An obvious choice of these private variables are the loop variables when these are used to alter positions in matrixes or vectors in each iteration of the loop.

However it should be noted that in private variables the values are undefined in enter and exit of the parallel region and that by default these variables have no storage association with the variables outside the parallel region (this default behavior can, however, be altered by specific OpenMP directives).

The instructions in OpenMP are provided by a set of Directives. These refer to several actions such as the definition of Parallel regions, Work sharing and Data attributes. Directives are specific for the underlying programming language being used, either C or Fortran.

In Fortran directives are case insensitive. The basic syntax in as following:

sentinel directive [clause [[,] clause] ...]

Sentinel is !$OMP in either fixed or free format. The continuation of directives (from one code line to another) are according with the underlying language: & in Fortran case.

Clauses are used to specify additional information for the directive. Important clauses are:

- PRIVATE (private variables list);

- NOWAIT: specify that threads will not syncronize (i.e. wait for each other) at the end of a specific construct (e.g. a DO loop) within a parallel region; this is specified at the end of a parallel construct;

A parallel region is typically specified as:

!$OMP PARALLEL PRIVATE(PrivateVariable1,...,PrivateVariableN)

Inside a parallel region the work is distributed by the threads through Work Sharing constructs.

For every processing made inside a parallel region must be assigned a Work Sharing construct. If this is not verified execution errors can occur.

An important Work Sharing construct is the DO loop, specified as:

!$OMP DO
... (do loop in Fortran)
!$OMP END DO

In this construct the iterations of the enclosed Fortran DO loop are distributed by the threads.

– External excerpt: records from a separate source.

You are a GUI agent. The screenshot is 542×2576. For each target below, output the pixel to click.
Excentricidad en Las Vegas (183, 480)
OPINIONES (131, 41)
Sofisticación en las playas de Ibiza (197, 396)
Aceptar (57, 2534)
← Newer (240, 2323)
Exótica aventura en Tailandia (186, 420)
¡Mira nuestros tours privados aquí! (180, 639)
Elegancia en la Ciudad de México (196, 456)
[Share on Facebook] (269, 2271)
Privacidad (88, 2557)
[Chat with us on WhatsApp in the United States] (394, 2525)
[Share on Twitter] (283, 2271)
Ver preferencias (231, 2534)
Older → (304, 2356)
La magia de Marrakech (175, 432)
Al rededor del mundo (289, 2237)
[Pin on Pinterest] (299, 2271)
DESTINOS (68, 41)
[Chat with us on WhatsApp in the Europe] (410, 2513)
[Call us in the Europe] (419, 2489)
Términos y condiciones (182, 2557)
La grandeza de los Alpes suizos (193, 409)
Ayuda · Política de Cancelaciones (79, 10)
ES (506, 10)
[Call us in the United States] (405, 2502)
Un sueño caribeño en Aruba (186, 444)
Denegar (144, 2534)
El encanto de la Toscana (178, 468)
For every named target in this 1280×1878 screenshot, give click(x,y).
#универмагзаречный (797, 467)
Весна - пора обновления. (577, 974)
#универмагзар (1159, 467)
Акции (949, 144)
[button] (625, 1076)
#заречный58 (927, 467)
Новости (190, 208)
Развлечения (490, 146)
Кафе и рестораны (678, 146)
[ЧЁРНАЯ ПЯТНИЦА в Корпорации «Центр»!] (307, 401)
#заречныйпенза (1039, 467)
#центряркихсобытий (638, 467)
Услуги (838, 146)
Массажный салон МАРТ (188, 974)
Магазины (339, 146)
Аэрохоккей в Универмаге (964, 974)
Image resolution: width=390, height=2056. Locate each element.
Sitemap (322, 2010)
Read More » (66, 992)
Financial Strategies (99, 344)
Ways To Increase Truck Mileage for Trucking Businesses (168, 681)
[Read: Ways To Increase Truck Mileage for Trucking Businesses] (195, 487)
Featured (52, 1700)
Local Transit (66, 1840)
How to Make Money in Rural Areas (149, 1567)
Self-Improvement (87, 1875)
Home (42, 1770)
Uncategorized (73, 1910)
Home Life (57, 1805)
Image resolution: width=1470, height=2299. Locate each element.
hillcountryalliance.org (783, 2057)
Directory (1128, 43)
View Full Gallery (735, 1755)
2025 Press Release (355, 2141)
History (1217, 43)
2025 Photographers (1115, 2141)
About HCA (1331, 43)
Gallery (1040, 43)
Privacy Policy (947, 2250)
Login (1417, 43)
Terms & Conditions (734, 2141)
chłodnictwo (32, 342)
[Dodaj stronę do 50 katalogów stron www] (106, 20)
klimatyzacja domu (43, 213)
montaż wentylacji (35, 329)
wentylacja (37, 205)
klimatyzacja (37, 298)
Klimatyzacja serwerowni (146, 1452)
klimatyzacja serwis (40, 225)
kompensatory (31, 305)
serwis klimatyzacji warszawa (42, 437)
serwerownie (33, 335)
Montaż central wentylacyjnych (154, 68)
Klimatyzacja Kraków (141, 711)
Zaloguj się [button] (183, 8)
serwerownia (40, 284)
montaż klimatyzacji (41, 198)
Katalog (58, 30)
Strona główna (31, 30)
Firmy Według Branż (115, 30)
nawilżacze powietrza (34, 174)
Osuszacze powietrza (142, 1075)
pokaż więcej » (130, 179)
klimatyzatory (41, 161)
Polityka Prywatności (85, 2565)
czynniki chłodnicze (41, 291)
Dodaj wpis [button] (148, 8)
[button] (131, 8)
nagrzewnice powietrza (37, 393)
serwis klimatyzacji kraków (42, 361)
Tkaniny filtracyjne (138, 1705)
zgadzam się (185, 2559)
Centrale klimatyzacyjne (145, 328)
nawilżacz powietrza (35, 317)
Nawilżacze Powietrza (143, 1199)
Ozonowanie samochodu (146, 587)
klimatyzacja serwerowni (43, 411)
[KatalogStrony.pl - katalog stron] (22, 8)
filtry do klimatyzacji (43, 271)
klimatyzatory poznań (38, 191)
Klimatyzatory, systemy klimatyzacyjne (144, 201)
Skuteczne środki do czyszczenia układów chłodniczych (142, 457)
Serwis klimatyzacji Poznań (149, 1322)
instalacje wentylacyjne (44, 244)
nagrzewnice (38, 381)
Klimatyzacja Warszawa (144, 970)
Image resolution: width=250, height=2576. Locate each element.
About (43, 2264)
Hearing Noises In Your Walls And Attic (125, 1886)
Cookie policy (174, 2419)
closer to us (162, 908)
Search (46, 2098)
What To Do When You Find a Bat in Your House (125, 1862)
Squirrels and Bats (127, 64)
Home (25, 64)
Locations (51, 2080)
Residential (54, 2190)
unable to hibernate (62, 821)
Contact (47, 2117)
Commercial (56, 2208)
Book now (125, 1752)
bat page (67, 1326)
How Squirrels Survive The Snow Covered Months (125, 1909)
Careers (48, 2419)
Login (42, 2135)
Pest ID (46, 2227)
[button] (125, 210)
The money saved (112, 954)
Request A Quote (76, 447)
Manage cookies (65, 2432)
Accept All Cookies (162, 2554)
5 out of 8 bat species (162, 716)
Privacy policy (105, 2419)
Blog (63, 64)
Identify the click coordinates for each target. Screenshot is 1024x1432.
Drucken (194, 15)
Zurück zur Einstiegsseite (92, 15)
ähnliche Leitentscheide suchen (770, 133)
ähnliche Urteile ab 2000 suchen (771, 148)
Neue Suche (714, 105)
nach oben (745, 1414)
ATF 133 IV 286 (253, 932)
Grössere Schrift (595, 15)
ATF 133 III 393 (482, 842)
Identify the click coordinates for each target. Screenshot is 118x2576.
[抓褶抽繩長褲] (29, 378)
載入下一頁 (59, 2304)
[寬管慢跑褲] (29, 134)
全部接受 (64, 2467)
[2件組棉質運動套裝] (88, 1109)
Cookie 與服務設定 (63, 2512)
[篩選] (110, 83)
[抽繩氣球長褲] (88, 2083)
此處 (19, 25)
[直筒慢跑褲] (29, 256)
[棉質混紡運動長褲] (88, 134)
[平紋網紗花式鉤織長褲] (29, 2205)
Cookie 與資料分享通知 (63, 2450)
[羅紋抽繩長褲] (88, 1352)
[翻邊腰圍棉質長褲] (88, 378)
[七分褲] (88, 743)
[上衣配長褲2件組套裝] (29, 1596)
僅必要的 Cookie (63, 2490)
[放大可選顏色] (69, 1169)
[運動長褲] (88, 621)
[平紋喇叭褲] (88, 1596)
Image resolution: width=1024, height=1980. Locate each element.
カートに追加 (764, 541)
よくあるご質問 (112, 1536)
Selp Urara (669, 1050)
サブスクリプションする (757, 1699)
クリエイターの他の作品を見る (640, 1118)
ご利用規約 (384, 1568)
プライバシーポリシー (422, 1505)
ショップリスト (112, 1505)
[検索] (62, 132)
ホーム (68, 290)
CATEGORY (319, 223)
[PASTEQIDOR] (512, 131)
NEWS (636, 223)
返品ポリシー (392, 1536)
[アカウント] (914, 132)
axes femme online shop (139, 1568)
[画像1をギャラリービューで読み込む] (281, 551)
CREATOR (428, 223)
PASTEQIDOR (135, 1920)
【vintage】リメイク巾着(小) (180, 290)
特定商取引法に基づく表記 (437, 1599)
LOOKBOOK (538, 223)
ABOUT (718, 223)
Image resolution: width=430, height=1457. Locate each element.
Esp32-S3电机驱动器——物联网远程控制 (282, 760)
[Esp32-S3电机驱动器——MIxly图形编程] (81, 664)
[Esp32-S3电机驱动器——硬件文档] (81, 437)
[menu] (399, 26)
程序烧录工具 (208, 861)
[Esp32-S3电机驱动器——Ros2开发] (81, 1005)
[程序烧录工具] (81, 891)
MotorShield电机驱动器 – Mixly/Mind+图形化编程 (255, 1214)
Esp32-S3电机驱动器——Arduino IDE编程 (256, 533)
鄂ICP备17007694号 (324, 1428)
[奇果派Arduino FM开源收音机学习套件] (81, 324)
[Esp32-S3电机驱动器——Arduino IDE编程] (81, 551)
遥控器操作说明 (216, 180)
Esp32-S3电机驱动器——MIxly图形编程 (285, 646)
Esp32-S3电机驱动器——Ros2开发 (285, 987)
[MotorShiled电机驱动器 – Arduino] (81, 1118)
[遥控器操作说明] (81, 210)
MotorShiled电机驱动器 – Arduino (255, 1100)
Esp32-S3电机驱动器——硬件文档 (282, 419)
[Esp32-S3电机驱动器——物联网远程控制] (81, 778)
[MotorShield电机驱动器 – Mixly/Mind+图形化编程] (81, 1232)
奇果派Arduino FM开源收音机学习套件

The way the work is distributed over the threads is managed by the SCHEDULE clause of the DO construct. An important option of SCHEDULE is DYNAMIC: provided a Chunk number of iterations each thread will process this fixed number of iterations. After finishing a Chunk each thread will began another available Chunk till all iterations are completed:

!$OMP DO SCHEDULE(DYNAMIC, CHUNK)
...
!$OMP END DO

The distribution of Chunk among the threads requires synchronization for each assignment. This causes a overhead that could be important. The DYNAMIC option is advisable when each iteration involves an amount of work which is not predictable. This could be the case when IF constructs are present inside the loop containg extra processing done only in specific cases. Also if the threads arrive to the DO loop at different times, e.g. if they come from a previous DO loop with a NOWAIT end clause.

When the amount of work required in each DO loop iteration is predictable and the same for all threads it is advisable to use the STATIC option of SCHEDULE. This is particularly useful for DO loops which are unique in a parallel region:

!$OMP DO SCHEDULE(STATIC, CHUNK)
...
!$OMP END DO

Important characteristics of the Work Sharing constructs are that they do not create new threads, must contemplate all the existing threads or none at all and there is no barrier on entry (any available thread is not required to wait for the others) but a barrier on exit exists. The barrier on exit can be removed by the referred NOWAIT clause.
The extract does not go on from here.